The phrase ‘glass floor’ is a great deal newer than the phenomenon. I can’t remember how many years ago I submitted a TV pitch to an independent production company. When I went in for the meeting about it, they handed out copies of the pitch, which they had expanded and revised. Aside from the fact that the argument of the piece had been obliterated, the spelling of the location (Bournville) had been changed throughout (I hope you have already guessed that I know how to spell the name of my hometown correctly). I suggested, as politely as I could, that we might be more likely to persuade someone to buy the programme if it looked like we could spell the place where it was set.
To my absolute bafflement, the woman in charge of the meeting blew her stack.
‘The girl who did that is an intern, she’s working for free,’ she snarled. I wondered aloud if perhaps paying someone to do the job might get you a candidate who could spell something which is written on bars of chocolate in every newsagent in the country. Then I left the meeting and took the pitch elsewhere.
I always think of it when people ask why there are so many rubbish and derivative programmes on television. It’s a hugely desirable industry to work in, but the barriers to entry are considerable: unpaid internships have been commonplace for years, which limits your pool not to the best and brightest, but to the ones who can afford to work unpaid in central London for months at a time. In other words, rich parents count for a lot.
And now there are numbers to back up this suspicion: new findings from the Social Mobility and Child Poverty Commission suggest that less academically able children from richer families are 35% more likely to become high earners than their brainy-but-broke peers. This can’t surprise many of us: one of the primary forces acting on parents is the desire to see their children succeed. And you would be a shoddy parent indeed if you had no problem with your child slaving away for the minimum wage when you could help them achieve something more remunerative.
The trouble is, there aren’t limitless supplies of great, well-paid jobs. And there aren’t many industries where parental connections can’t help somewhere. One of the reasons I loved being a stand-up comedian was its egalitarian nature. No education, no wealth and no parents pulling strings can force an audience to find you funny. You have to learn by failing, onstage, how to succeed. It’s a brutal way of becoming good at something. But it is undeniable: audiences don’t care where you came from, unless you’re telling them a joke about it.

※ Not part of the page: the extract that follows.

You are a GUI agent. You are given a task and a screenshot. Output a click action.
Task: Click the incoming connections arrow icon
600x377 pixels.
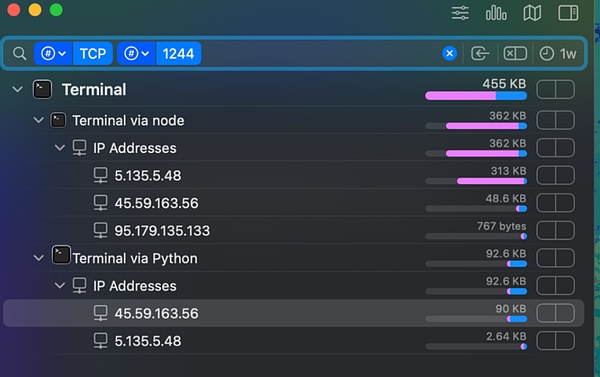tap(480, 54)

So we shouldn’t be asking how can we stop privileged parents passing privilege on to their offspring. Wealthy parents don’t love their children any less than poor parents, so of course they will try to ensure their children don’t suffer a drop in living standards when they leave home. The question we need to be asking is this: can someone without family connections and wealth make it into higher-earning industries if they want to? Especially if they have the talent to thrive there, if they could only overcome seemingly insurmountable hurdles.
There are lots of practical measures we could take to try and ensure that swathes of employment aren’t inaccessible to the less wealthy, not least the end of an unpaid internship culture which exploits young people and separates the rich from the poor at the very beginning of their working lives. But there is also a question of ambition.
I visit a lot of schools each year, sometimes to talk about Classics and sometimes to talk about broader careers stuff: I was a comedian, I am a writer and broadcaster, and I’ve had to run my own business to get to here, so I have spoken to a lot of students about all of these things. I charge the private schools and visit the state ones for free: a small redistributive act (to which most private schools happily agree).
The difference between the students I meet at private schools and state schools isn’t just in their confidence levels, it’s in their outlook. When I go to a state school, especially outside of London, the sixth-formers are intensely realistic in their expectations. They know they’ll need to earn money straightaway, and they want to know what kind of a living they might make as, say, a writer. The teachers often tell me it’s the only time they’ve spoken to someone who works in a creative industry, and that matters. So we don’t just need to build confidence and expand horizons, we need to make sure there are routes into desirable jobs for everyone, not just the children of the rich.